__EXERCISE BRIEF__: Convert every line of the data below into a JSON list of strings with one string per line, leaving out blank lines.
————————
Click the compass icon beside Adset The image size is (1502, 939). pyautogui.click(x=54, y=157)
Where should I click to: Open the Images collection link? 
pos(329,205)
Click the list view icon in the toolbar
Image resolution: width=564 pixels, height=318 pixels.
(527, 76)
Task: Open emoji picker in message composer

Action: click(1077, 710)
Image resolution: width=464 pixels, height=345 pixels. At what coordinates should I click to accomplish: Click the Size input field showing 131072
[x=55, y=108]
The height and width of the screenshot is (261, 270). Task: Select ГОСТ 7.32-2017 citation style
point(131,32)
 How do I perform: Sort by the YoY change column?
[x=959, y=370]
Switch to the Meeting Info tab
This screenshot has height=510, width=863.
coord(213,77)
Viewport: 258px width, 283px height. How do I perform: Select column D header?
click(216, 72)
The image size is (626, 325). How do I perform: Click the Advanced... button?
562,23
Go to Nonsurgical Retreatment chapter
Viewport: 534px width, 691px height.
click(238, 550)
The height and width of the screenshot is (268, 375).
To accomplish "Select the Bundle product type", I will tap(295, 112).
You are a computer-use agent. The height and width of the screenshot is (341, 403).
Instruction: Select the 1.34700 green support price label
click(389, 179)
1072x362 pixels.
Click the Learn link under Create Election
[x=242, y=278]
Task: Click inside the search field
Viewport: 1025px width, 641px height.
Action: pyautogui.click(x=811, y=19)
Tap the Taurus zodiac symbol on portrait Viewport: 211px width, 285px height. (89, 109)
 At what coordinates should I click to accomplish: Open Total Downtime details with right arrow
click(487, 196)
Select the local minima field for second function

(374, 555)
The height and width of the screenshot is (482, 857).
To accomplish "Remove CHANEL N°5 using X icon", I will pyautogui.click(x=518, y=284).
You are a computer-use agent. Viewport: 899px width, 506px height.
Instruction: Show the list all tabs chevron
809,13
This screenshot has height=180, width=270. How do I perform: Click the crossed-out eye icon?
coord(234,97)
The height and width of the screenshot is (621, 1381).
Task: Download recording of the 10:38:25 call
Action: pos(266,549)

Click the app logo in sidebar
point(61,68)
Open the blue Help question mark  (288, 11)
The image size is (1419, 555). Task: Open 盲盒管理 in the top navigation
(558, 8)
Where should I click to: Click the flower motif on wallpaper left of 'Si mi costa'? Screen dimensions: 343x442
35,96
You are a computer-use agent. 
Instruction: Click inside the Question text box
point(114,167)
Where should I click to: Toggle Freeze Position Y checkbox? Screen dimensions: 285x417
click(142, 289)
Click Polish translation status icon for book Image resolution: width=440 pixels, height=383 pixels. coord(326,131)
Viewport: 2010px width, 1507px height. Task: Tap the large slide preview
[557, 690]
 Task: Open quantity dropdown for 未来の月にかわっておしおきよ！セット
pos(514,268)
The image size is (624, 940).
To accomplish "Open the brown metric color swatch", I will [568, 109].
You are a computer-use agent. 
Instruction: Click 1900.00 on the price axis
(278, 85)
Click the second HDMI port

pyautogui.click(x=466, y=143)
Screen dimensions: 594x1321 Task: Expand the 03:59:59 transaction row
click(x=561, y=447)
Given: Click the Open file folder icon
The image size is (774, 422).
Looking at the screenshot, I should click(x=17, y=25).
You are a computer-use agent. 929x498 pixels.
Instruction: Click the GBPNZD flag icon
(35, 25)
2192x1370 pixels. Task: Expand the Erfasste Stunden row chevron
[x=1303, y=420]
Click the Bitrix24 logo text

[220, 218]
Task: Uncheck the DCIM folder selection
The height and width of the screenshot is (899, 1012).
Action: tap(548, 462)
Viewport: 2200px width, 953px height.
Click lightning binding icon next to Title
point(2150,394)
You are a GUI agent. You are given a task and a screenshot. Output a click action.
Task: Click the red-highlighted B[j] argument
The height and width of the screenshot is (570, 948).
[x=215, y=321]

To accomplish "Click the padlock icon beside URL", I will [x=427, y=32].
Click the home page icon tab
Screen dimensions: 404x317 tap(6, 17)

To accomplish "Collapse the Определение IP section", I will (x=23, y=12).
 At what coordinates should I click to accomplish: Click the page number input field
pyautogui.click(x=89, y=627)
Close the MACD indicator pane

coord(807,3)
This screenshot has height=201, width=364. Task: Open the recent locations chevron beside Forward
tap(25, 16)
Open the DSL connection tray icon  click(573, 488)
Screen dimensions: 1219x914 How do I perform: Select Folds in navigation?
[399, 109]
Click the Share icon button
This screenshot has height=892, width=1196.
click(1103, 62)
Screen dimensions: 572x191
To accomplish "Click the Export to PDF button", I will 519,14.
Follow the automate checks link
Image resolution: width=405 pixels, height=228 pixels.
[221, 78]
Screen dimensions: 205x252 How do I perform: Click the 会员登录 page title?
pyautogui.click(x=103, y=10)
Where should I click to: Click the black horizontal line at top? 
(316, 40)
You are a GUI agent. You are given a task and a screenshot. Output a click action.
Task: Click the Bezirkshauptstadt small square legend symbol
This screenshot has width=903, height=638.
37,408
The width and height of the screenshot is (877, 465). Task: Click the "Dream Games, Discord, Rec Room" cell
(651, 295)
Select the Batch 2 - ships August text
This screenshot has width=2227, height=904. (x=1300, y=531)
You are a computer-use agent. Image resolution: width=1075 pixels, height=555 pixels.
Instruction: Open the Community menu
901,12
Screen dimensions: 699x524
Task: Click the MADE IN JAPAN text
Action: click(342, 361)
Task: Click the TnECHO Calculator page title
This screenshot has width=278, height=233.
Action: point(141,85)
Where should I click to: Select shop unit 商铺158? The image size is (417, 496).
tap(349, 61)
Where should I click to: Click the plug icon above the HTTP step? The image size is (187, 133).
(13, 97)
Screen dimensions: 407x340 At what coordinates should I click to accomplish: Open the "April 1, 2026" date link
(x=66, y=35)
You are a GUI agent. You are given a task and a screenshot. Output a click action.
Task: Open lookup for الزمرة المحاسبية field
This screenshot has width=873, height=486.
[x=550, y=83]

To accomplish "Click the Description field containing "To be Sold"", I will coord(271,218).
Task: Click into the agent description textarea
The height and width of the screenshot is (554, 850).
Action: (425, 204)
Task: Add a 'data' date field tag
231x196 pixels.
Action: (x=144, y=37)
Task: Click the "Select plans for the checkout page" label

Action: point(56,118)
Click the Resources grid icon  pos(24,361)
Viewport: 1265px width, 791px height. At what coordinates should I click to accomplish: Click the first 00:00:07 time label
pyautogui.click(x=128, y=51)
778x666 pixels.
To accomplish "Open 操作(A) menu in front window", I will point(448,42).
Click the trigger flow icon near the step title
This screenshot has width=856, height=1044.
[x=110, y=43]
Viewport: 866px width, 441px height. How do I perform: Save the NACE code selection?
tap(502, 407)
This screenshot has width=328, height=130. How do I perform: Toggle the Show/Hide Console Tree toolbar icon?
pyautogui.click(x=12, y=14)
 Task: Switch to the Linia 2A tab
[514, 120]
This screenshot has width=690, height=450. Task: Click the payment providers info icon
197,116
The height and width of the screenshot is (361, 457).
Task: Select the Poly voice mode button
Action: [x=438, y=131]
————————
__EXERCISE OUTPUT__:
[
  "Click the compass icon beside Adset The image size is (1502, 939). pyautogui.click(x=54, y=157)",
  "Where should I click to: Open the Images collection link? ",
  "pos(329,205)",
  "Click the list view icon in the toolbar",
  "Image resolution: width=564 pixels, height=318 pixels.",
  "(527, 76)",
  "Task: Open emoji picker in message composer",
  "Action: click(1077, 710)",
  "Image resolution: width=464 pixels, height=345 pixels. At what coordinates should I click to accomplish: Click the Size input field showing 131072",
  "[x=55, y=108]",
  "The height and width of the screenshot is (261, 270). Task: Select ГОСТ 7.32-2017 citation style",
  "point(131,32)",
  " How do I perform: Sort by the YoY change column?",
  "[x=959, y=370]",
  "Switch to the Meeting Info tab",
  "This screenshot has height=510, width=863.",
  "coord(213,77)",
  "Viewport: 258px width, 283px height. How do I perform: Select column D header?",
  "click(216, 72)",
  "The image size is (626, 325). How do I perform: Click the Advanced... button?",
  "562,23",
  "Go to Nonsurgical Retreatment chapter",
  "Viewport: 534px width, 691px height.",
  "click(238, 550)",
  "The height and width of the screenshot is (268, 375).",
  "To accomplish \"Select the Bundle product type\", I will tap(295, 112).",
  "You are a computer-use agent. The height and width of the screenshot is (341, 403).",
  "Instruction: Select the 1.34700 green support price label",
  "click(389, 179)",
  "1072x362 pixels.",
  "Click the Learn link under Create Election",
  "[x=242, y=278]",
  "Task: Click inside the search field",
  "Viewport: 1025px width, 641px height.",
  "Action: pyautogui.click(x=811, y=19)",
  "Tap the Taurus zodiac symbol on portrait Viewport: 211px width, 285px height. (89, 109)",
  " At what coordinates should I click to accomplish: Open Total Downtime details with right arrow",
  "click(487, 196)",
  "Select the local minima field for second function",
  "(374, 555)",
  "The height and width of the screenshot is (482, 857).",
  "To accomplish \"Remove CHANEL N°5 using X icon\", I will pyautogui.click(x=518, y=284).",
  "You are a computer-use agent. Viewport: 899px width, 506px height.",
  "Instruction: Show the list all tabs chevron",
  "809,13",
  "This screenshot has height=180, width=270. How do I perform: Click the crossed-out eye icon?",
  "coord(234,97)",
  "The height and width of the screenshot is (621, 1381).",
  "Task: Download recording of the 10:38:25 call",
  "Action: pos(266,549)",
  "Click the app logo in sidebar",
  "point(61,68)",
  "Open the blue Help question mark  (288, 11)",
  "The image size is (1419, 555). Task: Open 盲盒管理 in the top navigation",
  "(558, 8)",
  "Where should I click to: Click the flower motif on wallpaper left of 'Si mi costa'? Screen dimensions: 343x442",
  "35,96",
  "You are a computer-use agent. ",
  "Instruction: Click inside the Question text box",
  "point(114,167)",
  "Where should I click to: Toggle Freeze Position Y checkbox? Screen dimensions: 285x417",
  "click(142, 289)",
  "Click Polish translation status icon for book Image resolution: width=440 pixels, height=383 pixels. coord(326,131)",
  "Viewport: 2010px width, 1507px height. Task: Tap the large slide preview",
  "[557, 690]",
  " Task: Open quantity dropdown for 未来の月にかわっておしおきよ！セット",
  "pos(514,268)",
  "The image size is (624, 940).",
  "To accomplish \"Open the brown metric color swatch\", I will [568, 109].",
  "You are a computer-use agent. ",
  "Instruction: Click 1900.00 on the price axis",
  "(278, 85)",
  "Click the second HDMI port",
  "pyautogui.click(x=466, y=143)",
  "Screen dimensions: 594x1321 Task: Expand the 03:59:59 transaction row",
  "click(x=561, y=447)",
  "Given: Click the Open file folder icon",
  "The image size is (774, 422).",
  "Looking at the screenshot, I should click(x=17, y=25).",
  "You are a computer-use agent. 929x498 pixels.",
  "Instruction: Click the GBPNZD flag icon",
  "(35, 25)",
  "2192x1370 pixels. Task: Expand the Erfasste Stunden row chevron",
  "[x=1303, y=420]",
  "Click the Bitrix24 logo text",
  "[220, 218]",
  "Task: Uncheck the DCIM folder selection",
  "The height and width of the screenshot is (899, 1012).",
  "Action: tap(548, 462)",
  "Viewport: 2200px width, 953px height.",
  "Click lightning binding icon next to Title",
  "point(2150,394)",
  "You are a GUI agent. You are given a task and a screenshot. Output a click action.",
  "Task: Click the red-highlighted B[j] argument",
  "The height and width of the screenshot is (570, 948).",
  "[x=215, y=321]",
  "To accomplish \"Click the padlock icon beside URL\", I will [x=427, y=32].",
  "Click the home page icon tab",
  "Screen dimensions: 404x317 tap(6, 17)",
  "To accomplish \"Collapse the Определение IP section\", I will (x=23, y=12).",
  " At what coordinates should I click to accomplish: Click the page number input field",
  "pyautogui.click(x=89, y=627)",
  "Close the MACD indicator pane",
  "coord(807,3)",
  "This screenshot has height=201, width=364. Task: Open the recent locations chevron beside Forward",
  "tap(25, 16)",
  "Open the DSL connection tray icon  click(573, 488)",
  "Screen dimensions: 1219x914 How do I perform: Select Folds in navigation?",
  "[399, 109]",
  "Click the Share icon button",
  "This screenshot has height=892, width=1196.",
  "click(1103, 62)",
  "Screen dimensions: 572x191",
  "To accomplish \"Click the Export to PDF button\", I will 519,14.",
  "Follow the automate checks link",
  "Image resolution: width=405 pixels, height=228 pixels.",
  "[221, 78]",
  "Screen dimensions: 205x252 How do I perform: Click the 会员登录 page title?",
  "pyautogui.click(x=103, y=10)",
  "Where should I click to: Click the black horizontal line at top? ",
  "(316, 40)",
  "You are a GUI agent. You are given a task and a screenshot. Output a click action.",
  "Task: Click the Bezirkshauptstadt small square legend symbol",
  "This screenshot has width=903, height=638.",
  "37,408",
  "The width and height of the screenshot is (877, 465). Task: Click the \"Dream Games, Discord, Rec Room\" cell",
  "(651, 295)",
  "Select the Batch 2 - ships August text",
  "This screenshot has width=2227, height=904. (x=1300, y=531)",
  "You are a computer-use agent. Image resolution: width=1075 pixels, height=555 pixels.",
  "Instruction: Open the Community menu",
  "901,12",
  "Screen dimensions: 699x524",
  "Task: Click the MADE IN JAPAN text",
  "Action: click(342, 361)",
  "Task: Click the TnECHO Calculator page title",
  "This screenshot has width=278, height=233.",
  "Action: point(141,85)",
  "Where should I click to: Select shop unit 商铺158? The image size is (417, 496).",
  "tap(349, 61)",
  "Where should I click to: Click the plug icon above the HTTP step? The image size is (187, 133).",
  "(13, 97)",
  "Screen dimensions: 407x340 At what coordinates should I click to accomplish: Open the \"April 1, 2026\" date link",
  "(x=66, y=35)",
  "You are a GUI agent. You are given a task and a screenshot. Output a click action.",
  "Task: Open lookup for الزمرة المحاسبية field",
  "This screenshot has width=873, height=486.",
  "[x=550, y=83]",
  "To accomplish \"Click the Description field containing \"To be Sold\"\", I will coord(271,218).",
  "Task: Click into the agent description textarea",
  "The height and width of the screenshot is (554, 850).",
  "Action: (425, 204)",
  "Task: Add a 'data' date field tag",
  "231x196 pixels.",
  "Action: (x=144, y=37)",
  "Task: Click the \"Select plans for the checkout page\" label",
  "Action: point(56,118)",
  "Click the Resources grid icon  pos(24,361)",
  "Viewport: 1265px width, 791px height. At what coordinates should I click to accomplish: Click the first 00:00:07 time label",
  "pyautogui.click(x=128, y=51)",
  "778x666 pixels.",
  "To accomplish \"Open 操作(A) menu in front window\", I will point(448,42).",
  "Click the trigger flow icon near the step title",
  "This screenshot has width=856, height=1044.",
  "[x=110, y=43]",
  "Viewport: 866px width, 441px height. How do I perform: Save the NACE code selection?",
  "tap(502, 407)",
  "This screenshot has width=328, height=130. How do I perform: Toggle the Show/Hide Console Tree toolbar icon?",
  "pyautogui.click(x=12, y=14)",
  " Task: Switch to the Linia 2A tab",
  "[514, 120]",
  "This screenshot has width=690, height=450. Task: Click the payment providers info icon",
  "197,116",
  "The height and width of the screenshot is (361, 457).",
  "Task: Select the Poly voice mode button",
  "Action: [x=438, y=131]"
]